Compte rendu de : Marc-Louis Questin, Le Monde Légendaire de Tolkien, Editions Trajectoire, Paris, 2001, 301pp.

Nous nous proposons aujourd’hui de parler de l’un des rares ouvrages parus en français dédié à Tolkien. Pour dire vrai, cette page sera plus une mise en garde qu’un compte-rendu proprement dit.

Car au premier aspect, qu’il soit abordé du côté recto ou verso, ce livre nous impose une vision d’amateurisme patent. Que ce soit par une illustration de couverture affligeante dont on peine à comprendre ce qu’elle veut montrer ou une quatrième de couverture qui augure de bien des déceptions. Comment en effet ne pas déjà sursauter d’indignation quand on lit que Le Seigneur des Anneaux est qualifié, je cite, de « classique de la littérature ésotérique ». Depuis des années, de nombreuses personnes travaillent à défaire l’ouvre de Tolkien des préjugés qui pèsent sur elle, or voilà que M. Questin prend le contre-pied de cette démarche en donnant au Seigneur des Anneaux ce qualificatif d’ésotérique.
Mais laissons à M. Questin le bénéfice d’un doute suscité par la quatrième de couverture qui qualifie le Monde Légendaire d’« ouvrage critique ».

Ce qui surprend lorsque nous commençons à feuilleter l’ouvrage, c’est la taille adoptée pour les caractères. Gageons que ce n’est pas un moyen d’augmenter artificiellement le volume de l’ouvrage mais bel et bien d’offrir aux personnes malvoyantes un livre adapté à leur déficience.
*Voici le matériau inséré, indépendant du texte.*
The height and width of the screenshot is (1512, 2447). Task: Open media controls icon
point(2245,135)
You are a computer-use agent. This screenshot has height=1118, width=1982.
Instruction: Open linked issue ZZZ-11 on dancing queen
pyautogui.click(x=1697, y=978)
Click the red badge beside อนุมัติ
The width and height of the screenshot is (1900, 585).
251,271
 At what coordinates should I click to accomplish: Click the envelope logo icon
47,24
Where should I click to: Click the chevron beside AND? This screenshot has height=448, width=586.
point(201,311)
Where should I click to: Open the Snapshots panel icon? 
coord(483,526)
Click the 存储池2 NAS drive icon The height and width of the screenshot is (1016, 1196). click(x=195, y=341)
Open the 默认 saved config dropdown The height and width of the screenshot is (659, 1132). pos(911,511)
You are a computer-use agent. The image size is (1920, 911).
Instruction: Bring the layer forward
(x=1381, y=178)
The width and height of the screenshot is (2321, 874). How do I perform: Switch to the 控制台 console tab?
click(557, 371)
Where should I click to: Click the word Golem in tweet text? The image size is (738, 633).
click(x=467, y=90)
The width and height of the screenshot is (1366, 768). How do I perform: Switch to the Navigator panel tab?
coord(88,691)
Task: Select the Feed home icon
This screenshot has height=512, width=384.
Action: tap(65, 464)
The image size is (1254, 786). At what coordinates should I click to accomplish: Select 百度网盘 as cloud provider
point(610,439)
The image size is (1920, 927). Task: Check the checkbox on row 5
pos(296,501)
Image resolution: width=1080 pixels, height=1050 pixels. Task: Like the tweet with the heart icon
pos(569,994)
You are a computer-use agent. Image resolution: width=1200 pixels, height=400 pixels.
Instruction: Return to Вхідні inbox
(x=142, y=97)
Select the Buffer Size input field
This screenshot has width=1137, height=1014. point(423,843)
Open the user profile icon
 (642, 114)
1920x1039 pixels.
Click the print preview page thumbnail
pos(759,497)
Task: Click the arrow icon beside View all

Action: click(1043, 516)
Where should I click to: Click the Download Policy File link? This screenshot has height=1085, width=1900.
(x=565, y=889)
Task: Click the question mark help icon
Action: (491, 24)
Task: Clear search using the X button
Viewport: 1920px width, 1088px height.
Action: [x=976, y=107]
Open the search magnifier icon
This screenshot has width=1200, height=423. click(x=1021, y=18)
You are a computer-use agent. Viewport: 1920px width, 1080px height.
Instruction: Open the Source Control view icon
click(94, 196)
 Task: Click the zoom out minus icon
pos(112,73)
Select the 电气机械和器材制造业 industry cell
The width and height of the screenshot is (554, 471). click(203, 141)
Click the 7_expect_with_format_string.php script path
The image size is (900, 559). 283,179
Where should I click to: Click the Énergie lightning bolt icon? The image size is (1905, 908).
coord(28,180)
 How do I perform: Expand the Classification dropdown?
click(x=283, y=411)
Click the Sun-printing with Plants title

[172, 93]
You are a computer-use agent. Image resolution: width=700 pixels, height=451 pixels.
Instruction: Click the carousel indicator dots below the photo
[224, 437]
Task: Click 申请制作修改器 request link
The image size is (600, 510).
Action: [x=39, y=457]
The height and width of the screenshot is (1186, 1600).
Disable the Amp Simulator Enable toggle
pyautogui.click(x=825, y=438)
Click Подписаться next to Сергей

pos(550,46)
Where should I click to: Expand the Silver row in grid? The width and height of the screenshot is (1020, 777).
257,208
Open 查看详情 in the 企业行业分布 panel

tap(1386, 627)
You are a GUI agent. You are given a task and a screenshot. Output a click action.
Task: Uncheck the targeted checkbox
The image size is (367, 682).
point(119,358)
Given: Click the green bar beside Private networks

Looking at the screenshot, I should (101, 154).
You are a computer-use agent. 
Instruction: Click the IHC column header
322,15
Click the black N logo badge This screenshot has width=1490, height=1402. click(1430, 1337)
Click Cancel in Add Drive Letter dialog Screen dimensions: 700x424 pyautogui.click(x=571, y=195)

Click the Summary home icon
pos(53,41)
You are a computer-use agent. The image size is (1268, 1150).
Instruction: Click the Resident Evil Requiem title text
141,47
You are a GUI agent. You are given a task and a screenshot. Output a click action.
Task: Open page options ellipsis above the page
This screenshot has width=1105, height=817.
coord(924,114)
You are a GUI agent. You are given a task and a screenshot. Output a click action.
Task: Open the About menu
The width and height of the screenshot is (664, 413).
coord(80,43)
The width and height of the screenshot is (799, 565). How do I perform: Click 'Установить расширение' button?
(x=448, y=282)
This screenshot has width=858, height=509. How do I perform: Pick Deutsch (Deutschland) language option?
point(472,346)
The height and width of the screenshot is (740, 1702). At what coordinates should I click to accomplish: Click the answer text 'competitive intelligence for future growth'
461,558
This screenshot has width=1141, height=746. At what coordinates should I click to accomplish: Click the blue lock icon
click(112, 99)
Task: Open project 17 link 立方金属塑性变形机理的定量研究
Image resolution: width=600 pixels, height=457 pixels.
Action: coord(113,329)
Après une introduction aussi incompréhensible qu’ennuyeuse, nous entrons enfin dans le vif du sujet.
Il est en réalité inutile de s’appesantir sur le contenu de ce livre car ce que nous retiendrons avant tout, c’est que l’auteur n’a aucune thèse à soutenir. Plus de deux cents pages sont le prétexte à des résumés, des classifications et des chronologies approximatives. Les fréquentes digressions de l’auteur sont elles-aussi dérangeantes à plus d’un  titre dans le sens où l’ouvre de Tolkien est détournée pour introduire des thèmes qui sont à notre sens étrangers au propos initial. On trouve pêle-mêle l’assimilation des orques aux SS nazis, la religion (qui est approchée d’une drôle de manière), la magie, l’ADN, etc.
La forme est malheureusement à l’avenant du fonds. En effet, il n’est que très rarement fait mention précise des textes de Tolkien pour assurer un propos et le justifier.
L’avertissement donné en page 5 mérite quant à lui un petit commentaire. M. Questin dit en effet utiliser l’orthographe « la plus communément admise » pour les noms propres. Or, depuis quand un nom propre peut-il s’écrire de différentes manières ? Cet avertissement fait d’autant plus sourire (jaune) quand on le met en rapport avec les quantités d’orthographes utilisées pour un seul nom. L’on passe par exemple de Vala à Valar puis à Valars ou encore Valarss.

Pour l’anecdote et pour terminer ce pénible compte-rendu, soulignons que Le Monde Légendaire s’entoure d’une polémique quant à la participation de Mme Claire Panier-Alix et  deux de ses textes qui ont été reproduits sans son accord (et qui plus est tronqués) 1.

Le Monde Légendaire de Tolkien nous apparaît donc comme un titre opportuniste (comme il y a et en aura d’autres, nous en convenons) en ces temps où l’on a beaucoup parlé de Tolkien par le biais de l’adaptation par Peter Jackson du Seigneur des Anneaux. La lecture de la biographie de Tolkien par Humphrey Carpenter 2 (ouvrage de référence parmi d’autres) se révèle bien plus bénéfique pour saisir les raisons, les enjeux et les intentions de Tolkien.

 

Cédric Fockeu,
août 2002.

 

Notes

[1] Les dits articles sont d’ailleurs sous contrat avec la revue Faeries (éditions Nestiveqnen) où ils ont été publiés dans leur intégralité.
[2] Qui, nous l’apprenons à l’heure où nous écrivons ces lignes, fera l’objet d’une seconde édition aux éditions Christian Bourgois.